Altrettanto inquietante è l’incapacità di troppi politici di allontanarsi dall’ideologia delle frontiere spalancate malgrado quest’ultima abbia ampiamente dimostrato il proprio fallimento.

L’iniziativa “contro l’immigrazione di massa” mira dunque ad impedire gli eccessi ed è inaudito che chi si oppone agli eccessi venga tacciato di estremismo ed irragionevolezza. Estremista ed irragionevole è chi semmai chi si ostina a proseguire su una via che si è dimostrata insostenibile. A maggior ragione quando è evidente che la situazione economica ed occupazionale italiana è catastrofica e che non è destinata a migliorare. La pressione da sud sul nostro mercato del lavoro aumenterà quindi sempre  più.

Il troppo stroppia, recita un saggio proverbio. E non si vede perché questo adagio di valenza universale debba applicarsi a tutto tranne che all’immigrazione. A meno che qualcuno di coloro i quali, ormai privi di qualsiasi argomento, sono ridotti a suonare il disco rotto del populismo e della xenofobia venga a dirci che è ragionevole che in Ticino quasi un terzo della forza lavoro sia frontaliera, che il nostro Cantone abbia il 20% dei frontalieri di tutta la Svizzera, che le notifiche di padroncini e distaccati crescano da un anno all’altro del 63% e che abbiano raggiunto quota 38mila nel 2013, che l’80% dei detenuti alla Stampa sia di nazionalità straniera, e via elencando.
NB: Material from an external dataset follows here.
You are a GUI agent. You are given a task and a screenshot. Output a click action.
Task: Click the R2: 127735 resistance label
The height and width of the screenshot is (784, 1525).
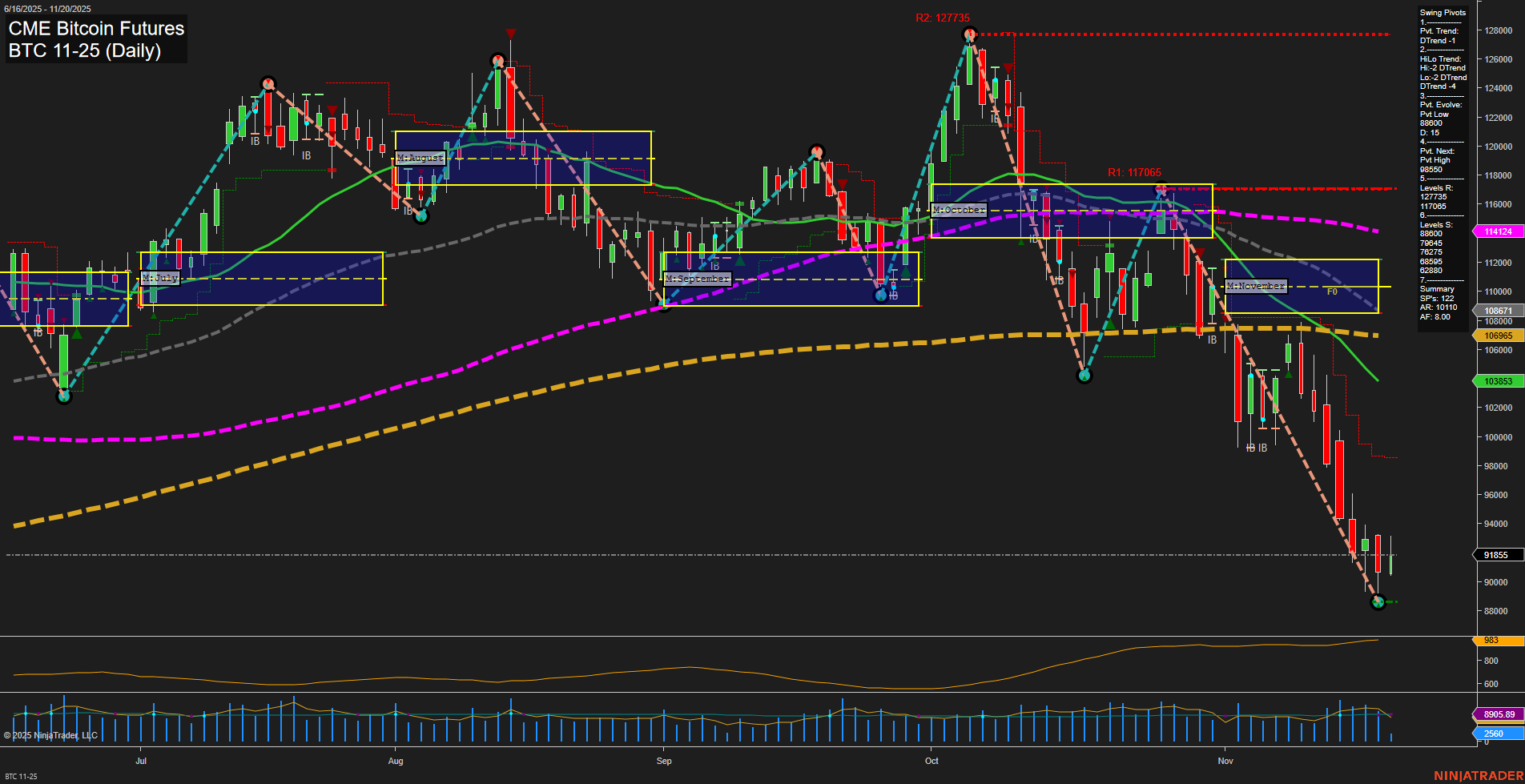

E ricordiamoci che, raccontando l’ennesima menzogna, il Consiglio federale prima delle votazioni sugli accordi bilaterali aveva promesso che con la libera circolazione delle persone sarebbero arrivati in Svizzera al massimo 10mila migranti UE all’anno. Ed invece ne arrivano 80mila. Otto volte di più. Lo stesso Consiglio federale ammette quindi che la situazione attuale è completamente fuori strada.

Tentare di ingannare i cittadini svizzeri ripetendo  il mantra delle misure accompagnatorie non convince più nessuno. C’è stato un decennio di tempo per introdurre le misure fiancheggiatrici. Non si è fatto nulla. Se non negare la realtà e lanciare le solite vacue accuse di populismo e di xenofobia.  E allora è giunto il momento di voltare pagina e passare da un’immigrazione incontrollata ad una ragionevole ed adeguata alle nostre dimensioni e necessità.

Quanto al secondo mantra, quello del “dobbiamo aprirci all’UE”, è semplicemente offensivo. Con che coraggio chi dovrebbe difendere i nostri interessi pretende che ci apriamo ad un associazione fallita di Stati falliti, i cui esponenti si permettono perfino di minacciarci, vedi le brillanti esternazioni dell’eurocommissaria Reding?

La Svizzera è pronta ad accettare una quota d’immigrazione sostenibile. Non può esserlo a fare da valvola di sfogo per la devastante crisi occupazionale UE, e questo a scapito del benessere dei propri cittadini. Se vogliamo il ritorno alla ragionevolezza dobbiamo dunque votare SI’ all’iniziativa “Contro l’immigrazione di massa”.